Finally Being Diagnosed with Complex PTSD

When I was a teenager my mother told me I was not her biological daughter. I had been fostered but she refused to tell me who I was and where I came from. Social services knew I had been deceived throughout my childhood but they did not tell me the truth.

I felt sad and lonely as a child, something was missing. I had to wait several months for my adoption order before I found out who my biological parents were and the circumstances surrounding my birth. I did not receive support from any professionals to help me process this discovery.  

Anxiety and depression

As I grew into a young adult I visited the GP because I suffered from severe anxiety and depression but instead of taking my childhood into account, I was given a prescription for antidepressants which only numbed me so I stopped taking them.

I felt a deep sense of loss and shame inside my body. I also felt fear. I was not safe. I couldn’t express it but professional services continued to ignore the traumatic childhood events surrounding my adoption. I struggled to form relationships and I felt immense grief. I had flashbacks, nightmares, stomach pains and migraines.

Normal decisions became difficult and overwhelming, I was constantly hypervigilant. I couldn’t regulate my emotions, I found it impossible to breathe deeply or calm myself. Self-loathing affected every part of my life and relationships. I was flawed, unlovable and unacceptable. I questioned my value and my worth. I was living on autopilot, unable to make rational decisions or enjoy my youth and I would react to everything. 

Pregnancy

Life events and experiences triggered these emotions inside my body constantly. During my first pregnancy, I had only recently been reunited with my birth mother when she died. The grief and pain interrupted my bonding with my child. I believed I wasn’t going to be a good enough mother and I shouldn’t be in this world. 

Left untreated I developed severe postnatal depression and was given another prescription for antidepressants but still no recognition of the cause. It took two years and a breakdown for a sympathetic GP to tell me I needed counselling.

Cognitive behavioural therapy (CBT)

I was placed on a year-long NHS waiting list and given CBT. I was told it was my thoughts that were detrimental to me not my experiences. So I internalised more shame.

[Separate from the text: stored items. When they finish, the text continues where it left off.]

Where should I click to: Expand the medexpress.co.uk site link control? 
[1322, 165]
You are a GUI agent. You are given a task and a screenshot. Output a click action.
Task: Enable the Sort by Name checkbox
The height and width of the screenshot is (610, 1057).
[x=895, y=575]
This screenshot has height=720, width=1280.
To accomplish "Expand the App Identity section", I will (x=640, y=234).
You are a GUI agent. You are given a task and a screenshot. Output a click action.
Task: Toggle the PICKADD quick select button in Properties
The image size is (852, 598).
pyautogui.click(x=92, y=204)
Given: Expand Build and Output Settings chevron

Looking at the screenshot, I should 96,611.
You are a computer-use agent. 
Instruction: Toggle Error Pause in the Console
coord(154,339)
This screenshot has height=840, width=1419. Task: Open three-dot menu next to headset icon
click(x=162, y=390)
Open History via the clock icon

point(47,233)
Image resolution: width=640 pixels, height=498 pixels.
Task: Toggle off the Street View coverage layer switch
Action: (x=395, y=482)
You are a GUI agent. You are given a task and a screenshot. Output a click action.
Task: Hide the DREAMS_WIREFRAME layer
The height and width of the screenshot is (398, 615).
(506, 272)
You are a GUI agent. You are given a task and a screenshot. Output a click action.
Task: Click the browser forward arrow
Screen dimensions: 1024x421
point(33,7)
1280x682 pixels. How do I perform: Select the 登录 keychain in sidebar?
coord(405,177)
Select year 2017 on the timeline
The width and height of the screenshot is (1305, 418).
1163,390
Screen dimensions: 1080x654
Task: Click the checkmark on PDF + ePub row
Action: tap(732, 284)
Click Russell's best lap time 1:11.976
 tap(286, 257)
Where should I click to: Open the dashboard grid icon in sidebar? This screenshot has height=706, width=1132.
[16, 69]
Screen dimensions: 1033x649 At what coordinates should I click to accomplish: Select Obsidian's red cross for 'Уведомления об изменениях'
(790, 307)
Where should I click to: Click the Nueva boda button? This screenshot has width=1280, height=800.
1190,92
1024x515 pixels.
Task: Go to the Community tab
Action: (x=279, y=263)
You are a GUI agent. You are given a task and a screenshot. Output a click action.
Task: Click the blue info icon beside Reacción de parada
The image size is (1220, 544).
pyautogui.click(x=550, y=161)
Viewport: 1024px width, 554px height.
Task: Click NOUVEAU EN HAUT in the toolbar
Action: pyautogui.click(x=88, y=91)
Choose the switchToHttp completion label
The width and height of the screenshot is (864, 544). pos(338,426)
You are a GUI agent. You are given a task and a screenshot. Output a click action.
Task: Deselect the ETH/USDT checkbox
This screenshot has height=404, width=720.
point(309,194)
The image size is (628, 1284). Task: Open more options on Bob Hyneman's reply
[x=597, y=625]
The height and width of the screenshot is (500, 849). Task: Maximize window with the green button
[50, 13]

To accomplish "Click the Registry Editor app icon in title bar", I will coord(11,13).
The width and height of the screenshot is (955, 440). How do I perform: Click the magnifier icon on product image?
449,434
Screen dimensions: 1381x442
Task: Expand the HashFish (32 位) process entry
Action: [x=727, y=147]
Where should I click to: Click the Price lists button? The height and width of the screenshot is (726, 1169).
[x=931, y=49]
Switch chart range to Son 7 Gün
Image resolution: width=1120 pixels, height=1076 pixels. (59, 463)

The CBT didn’t work; I knew it was much deeper than changing my thought patterns but CBT and IAPT counselling was all I was offered by the NHS for another twenty years. I couldn’t afford private therapy.  

Finally being heard

As a middle-aged woman, I made a desperate visit to yet another GP. I was feeling hopeless, guilty, and shameful. I had severe uncontrollable mood swings. I isolated myself as a coping mechanism and had dissociative thoughts. I sat in that surgery and I told her all that I had been through in my life as the tears streamed down my face. She finally heard me and I was referred.

Several months later I had a consultation with secondary mental health services. Six months after that I was assessed by two clinical psychologists and asked a series of questions about my life experiences. I was left in the room for the team to discuss my answers.

When they returned they sat down and told me I had Complex PTSD. I didn’t even know what it was! Suddenly my whole life made sense and I cried from the relief in my body as the clinical psychologist apologised on behalf of the NHS for my suffering all these years. 

Still waiting to see a therapist

That diagnosis was in October 2021 and I am still waiting for my trauma therapy because apparently there is a shortage of trained therapists and a long waiting list.

My advice to any adoptee

My advice to any adoptee who is struggling with similar symptoms is to visit your GP and insist on a referral and get a second opinion from another GP if you are dismissed.

The important first step for any adoptee who cannot for financial reasons access private therapy is to get a referral to the right services.

There is post-adoption support through your local authority for adult adoptees as well as six free counselling sessions via PAC if you live in a subscribing borough – but many councils do not offer this. Some charities offer therapy and will assess you for a reduced fee if you are on a low income.

You deserve all the help you can get and you are not alone.